Task:
Print the lines that run from the line with "Screen dimensions: 1000x1000" to the line with "Task: Click the 浏览 browse button", keeping both end lines, exactly as they appear in the entries below, and nothing else.

---- Input data

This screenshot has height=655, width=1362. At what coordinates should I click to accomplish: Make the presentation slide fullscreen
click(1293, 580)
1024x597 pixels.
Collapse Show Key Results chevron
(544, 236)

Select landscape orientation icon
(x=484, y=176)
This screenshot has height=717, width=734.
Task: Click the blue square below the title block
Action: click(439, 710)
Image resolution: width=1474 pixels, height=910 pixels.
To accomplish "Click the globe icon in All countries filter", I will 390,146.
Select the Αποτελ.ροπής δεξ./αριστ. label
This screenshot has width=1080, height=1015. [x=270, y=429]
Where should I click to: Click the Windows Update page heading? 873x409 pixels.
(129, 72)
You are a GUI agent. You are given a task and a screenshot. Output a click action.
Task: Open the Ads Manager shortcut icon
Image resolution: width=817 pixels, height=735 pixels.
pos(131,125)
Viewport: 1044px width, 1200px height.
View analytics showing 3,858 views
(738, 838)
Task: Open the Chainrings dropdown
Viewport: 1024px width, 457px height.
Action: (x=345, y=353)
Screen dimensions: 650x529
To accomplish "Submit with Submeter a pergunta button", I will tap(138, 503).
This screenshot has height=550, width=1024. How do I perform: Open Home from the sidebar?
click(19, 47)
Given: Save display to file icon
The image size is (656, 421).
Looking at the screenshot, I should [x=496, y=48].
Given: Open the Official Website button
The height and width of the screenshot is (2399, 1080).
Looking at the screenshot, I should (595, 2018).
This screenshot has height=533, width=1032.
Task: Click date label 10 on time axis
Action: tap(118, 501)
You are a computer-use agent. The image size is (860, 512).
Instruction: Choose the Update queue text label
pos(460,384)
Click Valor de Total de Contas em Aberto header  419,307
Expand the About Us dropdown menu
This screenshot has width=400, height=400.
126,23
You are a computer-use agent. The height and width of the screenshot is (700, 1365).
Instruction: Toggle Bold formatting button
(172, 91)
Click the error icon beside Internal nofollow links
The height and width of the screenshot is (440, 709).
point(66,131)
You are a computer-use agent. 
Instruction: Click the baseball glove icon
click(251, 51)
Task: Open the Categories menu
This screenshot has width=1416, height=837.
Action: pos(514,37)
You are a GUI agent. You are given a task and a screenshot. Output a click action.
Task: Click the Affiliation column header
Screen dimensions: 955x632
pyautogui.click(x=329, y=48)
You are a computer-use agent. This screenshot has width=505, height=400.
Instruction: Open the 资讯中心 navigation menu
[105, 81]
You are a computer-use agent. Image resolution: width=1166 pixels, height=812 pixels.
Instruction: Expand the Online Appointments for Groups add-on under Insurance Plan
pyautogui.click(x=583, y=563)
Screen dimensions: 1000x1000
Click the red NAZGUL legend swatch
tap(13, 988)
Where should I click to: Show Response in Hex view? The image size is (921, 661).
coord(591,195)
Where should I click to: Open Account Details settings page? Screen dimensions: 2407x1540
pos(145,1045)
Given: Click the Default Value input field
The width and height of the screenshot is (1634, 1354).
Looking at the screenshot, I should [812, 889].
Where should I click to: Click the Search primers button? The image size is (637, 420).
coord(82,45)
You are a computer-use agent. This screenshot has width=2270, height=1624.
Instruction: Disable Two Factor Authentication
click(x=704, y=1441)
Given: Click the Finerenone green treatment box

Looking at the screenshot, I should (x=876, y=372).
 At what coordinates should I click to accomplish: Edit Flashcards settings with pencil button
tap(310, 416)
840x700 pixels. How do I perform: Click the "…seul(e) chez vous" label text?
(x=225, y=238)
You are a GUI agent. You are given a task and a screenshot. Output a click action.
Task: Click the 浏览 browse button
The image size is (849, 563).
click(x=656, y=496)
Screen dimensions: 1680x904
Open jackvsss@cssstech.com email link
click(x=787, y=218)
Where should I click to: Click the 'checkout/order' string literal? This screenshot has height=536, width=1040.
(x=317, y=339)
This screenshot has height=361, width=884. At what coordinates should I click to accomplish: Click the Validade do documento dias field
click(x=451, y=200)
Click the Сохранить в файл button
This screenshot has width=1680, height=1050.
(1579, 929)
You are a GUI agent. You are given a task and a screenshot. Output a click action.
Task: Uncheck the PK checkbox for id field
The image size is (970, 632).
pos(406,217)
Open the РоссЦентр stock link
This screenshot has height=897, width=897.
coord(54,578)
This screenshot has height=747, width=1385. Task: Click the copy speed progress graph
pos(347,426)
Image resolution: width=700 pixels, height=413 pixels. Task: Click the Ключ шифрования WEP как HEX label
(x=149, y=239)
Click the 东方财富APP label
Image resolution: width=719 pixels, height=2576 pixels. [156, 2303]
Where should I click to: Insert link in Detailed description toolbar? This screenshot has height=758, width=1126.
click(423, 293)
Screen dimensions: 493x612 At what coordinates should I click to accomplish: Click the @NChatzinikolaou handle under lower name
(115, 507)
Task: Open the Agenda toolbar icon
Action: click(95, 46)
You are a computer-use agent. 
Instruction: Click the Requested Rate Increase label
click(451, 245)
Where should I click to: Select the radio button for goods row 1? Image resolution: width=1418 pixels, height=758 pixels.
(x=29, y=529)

--------

Written solution:
Screen dimensions: 1000x1000
Click the red NAZGUL legend swatch
tap(13, 988)
Where should I click to: Show Response in Hex view? The image size is (921, 661).
coord(591,195)
Where should I click to: Open Account Details settings page? Screen dimensions: 2407x1540
pos(145,1045)
Given: Click the Default Value input field
The width and height of the screenshot is (1634, 1354).
Looking at the screenshot, I should [812, 889].
Where should I click to: Click the Search primers button? The image size is (637, 420).
coord(82,45)
You are a computer-use agent. This screenshot has width=2270, height=1624.
Instruction: Disable Two Factor Authentication
click(x=704, y=1441)
Given: Click the Finerenone green treatment box

Looking at the screenshot, I should (x=876, y=372).
 At what coordinates should I click to accomplish: Edit Flashcards settings with pencil button
tap(310, 416)
840x700 pixels. How do I perform: Click the "…seul(e) chez vous" label text?
(x=225, y=238)
You are a GUI agent. You are given a task and a screenshot. Output a click action.
Task: Click the 浏览 browse button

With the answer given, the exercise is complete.